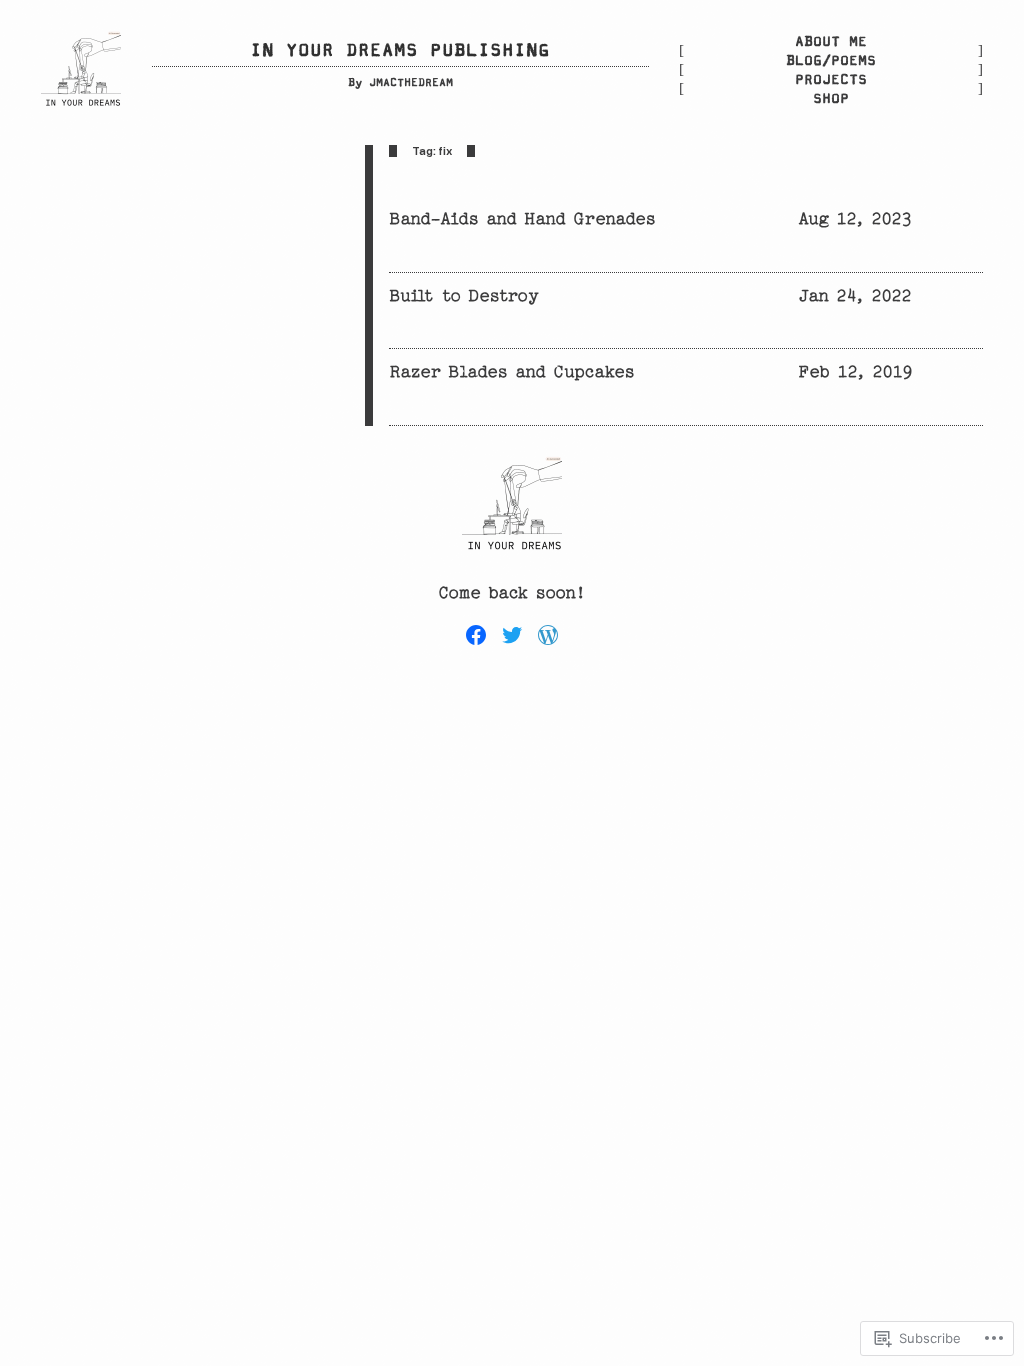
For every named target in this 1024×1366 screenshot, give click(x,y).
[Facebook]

******************************

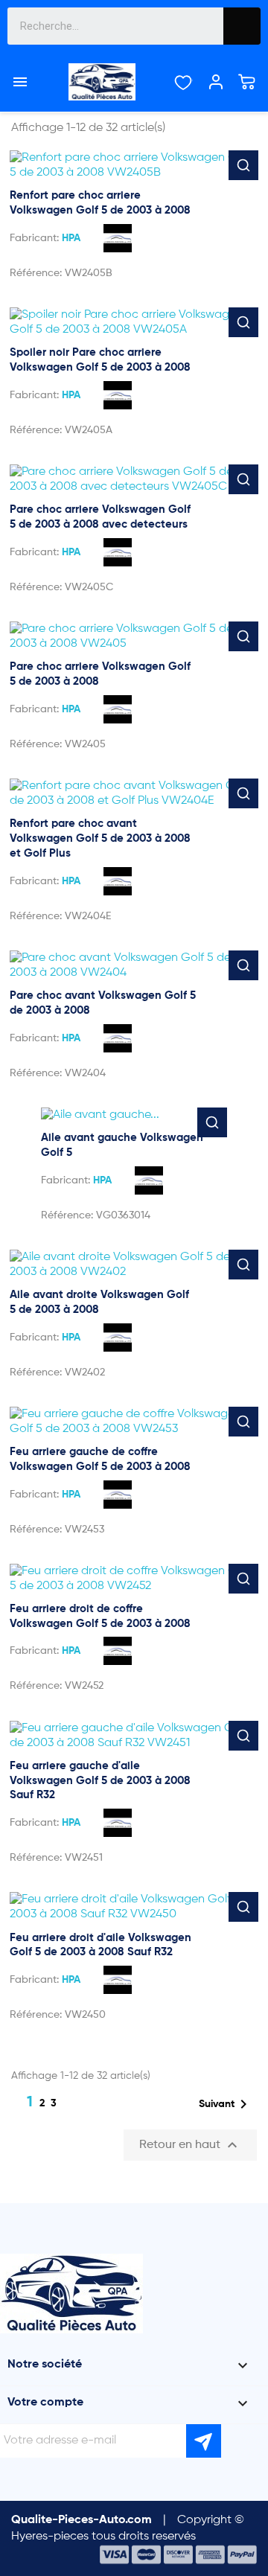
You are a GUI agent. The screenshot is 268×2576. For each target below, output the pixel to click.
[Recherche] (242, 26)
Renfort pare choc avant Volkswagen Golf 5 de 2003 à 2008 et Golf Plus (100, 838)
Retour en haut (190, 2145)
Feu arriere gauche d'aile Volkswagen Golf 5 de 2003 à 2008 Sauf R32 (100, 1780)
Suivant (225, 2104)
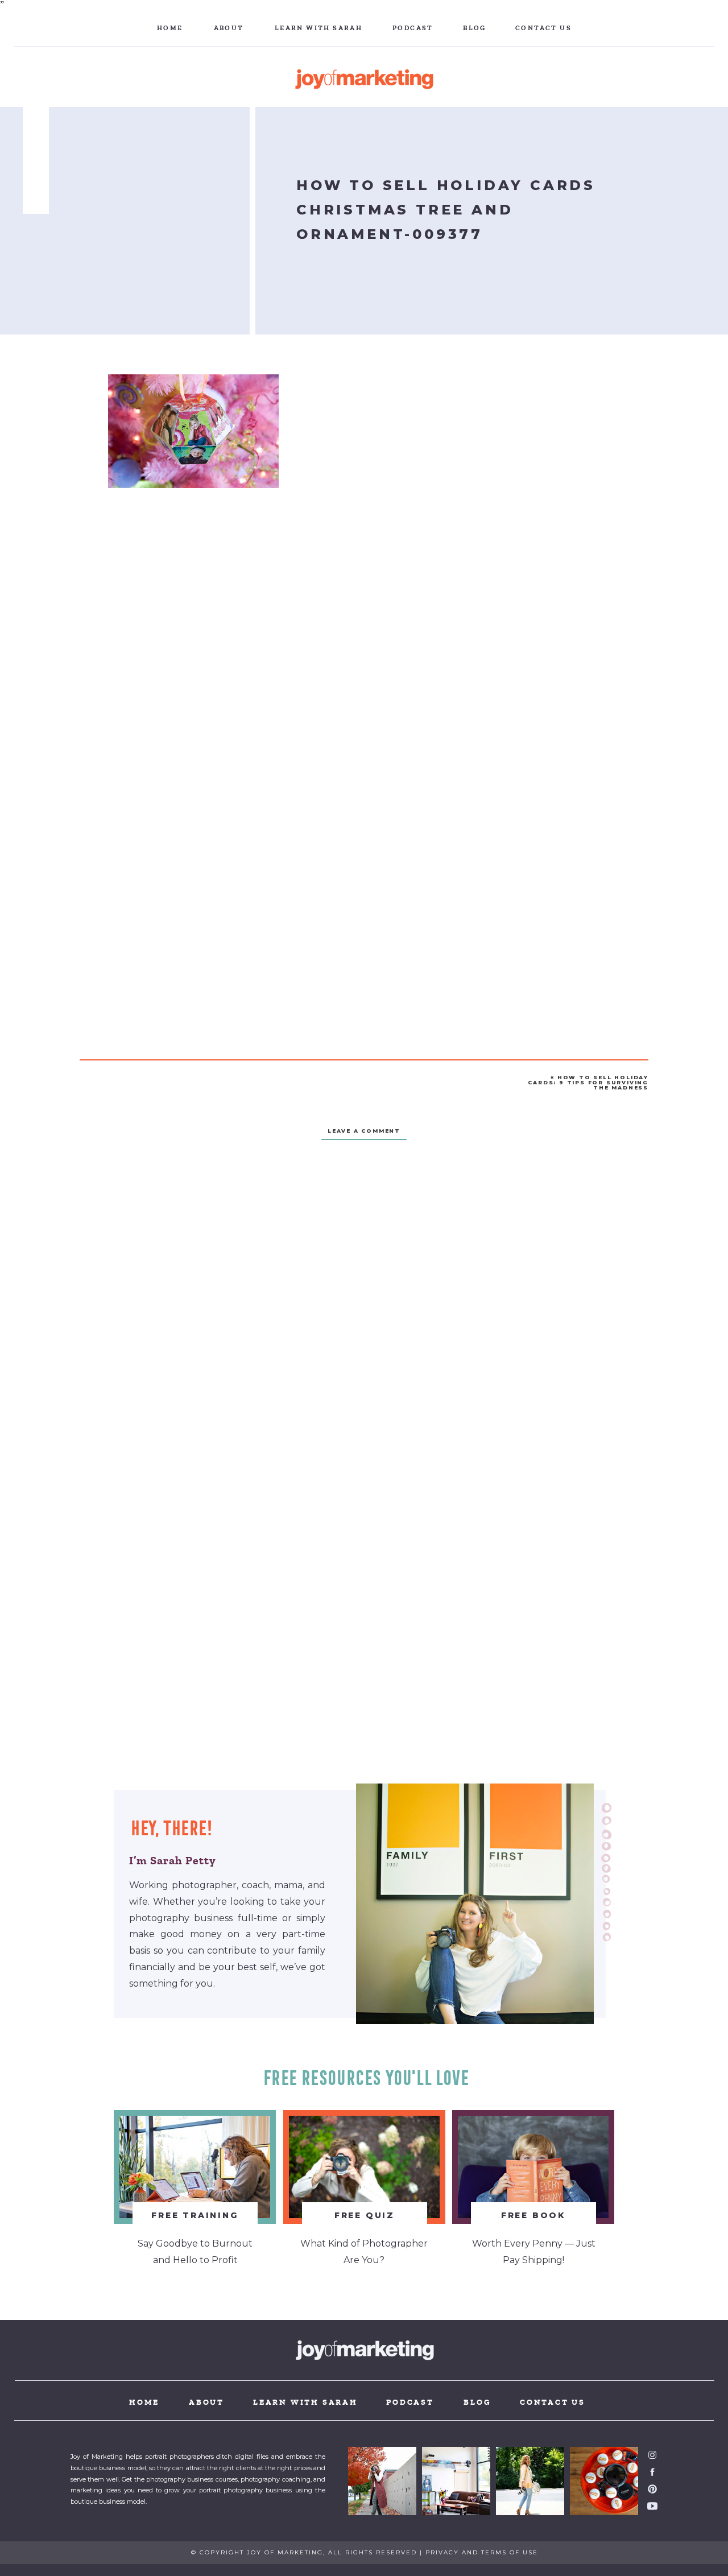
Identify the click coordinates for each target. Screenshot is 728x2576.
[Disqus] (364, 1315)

******************************

*TASK*
Above are some records; quote exactly and only the lines that begin at the line containing "Retour en haut (190, 2145)" and stop after the line containing "[Disqus] (364, 1315)", leaving out the pictures.

*RESULT OF THIS TASK*
Retour en haut (190, 2145)
Feu arriere gauche d'aile Volkswagen Golf 5 de 2003 à 2008 Sauf R32 (100, 1780)
Suivant (225, 2104)
Identify the click coordinates for each target. Screenshot is 728x2576.
[Disqus] (364, 1315)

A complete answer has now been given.